Page MenuHomePhabricator

1000+ keyspace metrics you didn't see coming
Closed, ResolvedPublic

Description

Due to unexpected circumstances, I ended up deploying a new version of cassandra-metrics-collector prior to filtering out the new metrics it introduced. Sorry about that.

For all nodes that have been upgraded to Cassandra 2.2.6, we'll need to cleanup the o.a.c.metrics.Keyspace.* Graphite metrics. At the time of this writing that should be:

  • all RESTBase staging nodes
  • restbase1007-{a,b,c}.eqiad.wmnet

Related Objects

Event Timeline

no problem, I see some metrics are still being updated though, e.g.

3436550197  304 -rw-r--r--   1 _graphite _graphite   309088 Jun 14 11:25 /var/lib/carbon/whisper/cassandra/restbase1007-a/org/apache/cassandra/metrics/Keyspace/local_group_wikiquote_T_parsoid_stash_html/AllMemtablesLiveDataSize/value.wsp

though it doesn't seem a big problem now in terms of disk space, ~10G or so in total for restbase1007 metrics

Mentioned in SAL [2016-06-14T15:54:38Z] <urandom> Restarting cassandra-metrics-collector on restbase1007 : T137304

no problem, I see some metrics are still being updated though, e.g.

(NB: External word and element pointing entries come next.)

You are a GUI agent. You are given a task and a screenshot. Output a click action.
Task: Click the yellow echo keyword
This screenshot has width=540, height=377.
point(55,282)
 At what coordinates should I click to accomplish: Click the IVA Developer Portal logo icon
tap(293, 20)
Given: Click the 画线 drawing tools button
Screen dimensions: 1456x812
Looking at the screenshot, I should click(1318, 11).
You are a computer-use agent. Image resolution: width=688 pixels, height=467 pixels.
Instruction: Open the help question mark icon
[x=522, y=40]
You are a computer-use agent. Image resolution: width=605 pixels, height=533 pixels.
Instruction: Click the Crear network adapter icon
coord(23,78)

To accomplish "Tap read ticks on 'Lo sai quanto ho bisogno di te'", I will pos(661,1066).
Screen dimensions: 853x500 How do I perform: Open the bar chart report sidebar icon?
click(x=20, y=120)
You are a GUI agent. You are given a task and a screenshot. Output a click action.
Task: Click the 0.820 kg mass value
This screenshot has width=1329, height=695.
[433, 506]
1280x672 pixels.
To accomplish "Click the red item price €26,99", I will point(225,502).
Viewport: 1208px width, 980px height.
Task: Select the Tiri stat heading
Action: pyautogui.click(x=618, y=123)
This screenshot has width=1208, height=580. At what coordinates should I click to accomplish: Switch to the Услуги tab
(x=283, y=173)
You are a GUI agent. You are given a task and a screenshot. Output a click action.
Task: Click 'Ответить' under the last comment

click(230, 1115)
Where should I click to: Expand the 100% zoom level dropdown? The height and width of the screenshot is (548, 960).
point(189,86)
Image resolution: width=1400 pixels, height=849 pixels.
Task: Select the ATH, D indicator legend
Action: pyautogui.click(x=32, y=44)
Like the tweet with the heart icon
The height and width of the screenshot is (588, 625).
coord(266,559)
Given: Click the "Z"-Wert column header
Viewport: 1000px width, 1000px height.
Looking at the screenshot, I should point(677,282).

3436550197  304 -rw-r--r--   1 _graphite _graphite   309088 Jun 14 11:25 /var/lib/carbon/whisper/cassandra/restbase1007-a/org/apache/cassandra/metrics/Keyspace/local_group_wikiquote_T_parsoid_stash_html/AllMemtablesLiveDataSize/value.wsp

though it doesn't seem a big problem now in terms of disk space, ~10G or so in total for restbase1007 metrics

Ok, that is unexpected. The filter.yaml on 1007 looks like this:

1
2whitelist:
3 - '.*\.metrics\.ColumnFamily\.local_group_.*\.meta\.CoordinatorReadLatency\..*$'
4 - '.*\.metrics\.ColumnFamily\.local_group_.*\.meta\.CoordinatorScanLatency\..*$'
5 - '.*\.metrics\.ColumnFamily\.local_group_.*\.meta\.EstimatedColumnCountHistogram\..*$'
6 - '.*\.metrics\.ColumnFamily\.local_group_.*\.meta\.EstimatedRowCount\..*$'
7 - '.*\.metrics\.ColumnFamily\.local_group_.*\.meta\.EstimatedRowSizeHistogram\..*$'
8 - '.*\.metrics\.ColumnFamily\.local_group_.*\.meta\.LiveDiskSpaceUsed\..*$'
9 - '.*\.metrics\.ColumnFamily\.local_group_.*\.meta\.LiveSSTableCount\..*$'
10 - '.*\.metrics\.ColumnFamily\.local_group_.*\.meta\.LiveScannedHistogram\..*$'
11 - '.*\.metrics\.ColumnFamily\.local_group_.*\.meta\.MaxRowSize\..*$'
12 - '.*\.metrics\.ColumnFamily\.local_group_.*\.meta\.MeanRowSize\..*$'
13 - '.*\.metrics\.ColumnFamily\.local_group_.*\.meta\.MinRowSize\..*$'
14 - '.*\.metrics\.ColumnFamily\.local_group_.*\.meta\.PendingCompactions\..*$'
15 - '.*\.metrics\.ColumnFamily\.local_group_.*\.meta\.PendingFlushes\..*$'
16 - '.*\.metrics\.ColumnFamily\.local_group_.*\.meta\.RangeLatency\..*$'
17 - '.*\.metrics\.ColumnFamily\.local_group_.*\.meta\.ReadLatency\..*$'
18 - '.*\.metrics\.ColumnFamily\.local_group_.*\.meta\.SSTablesPerReadHistogram\..*$'
19 - '.*\.metrics\.ColumnFamily\.local_group_.*\.meta\.TombstoneScannedHistogram\..*$'
20 - '.*\.metrics\.ColumnFamily\.local_group_.*\.meta\.TotalDiskSpaceUsed\..*$'
21 - '.*\.metrics\.ColumnFamily\.local_group_.*\.meta\.WriteLatency\..*$'
22
23
24
25blacklist:
26 - '.*\.15MinuteRate$'
27 - '.*\.5MinuteRate$'
28 - '.*\.98percentile$'
29 - '.*\.999percentile$'
30 - '.*\.mean$'
31 - '.*\.meanRate$'
32 - '.*\.min$'
33 - '.*\.stddev$'
34 - '.*\.metrics\.ColumnFamily\.local_group_.*\.meta\..*$'
35 - '.*\.metrics\.Keyspace\..*$'
36 - '.*\.metrics\.Client\..*$'

I'd expect that second-to-last entry to take care of this; It looks right to me.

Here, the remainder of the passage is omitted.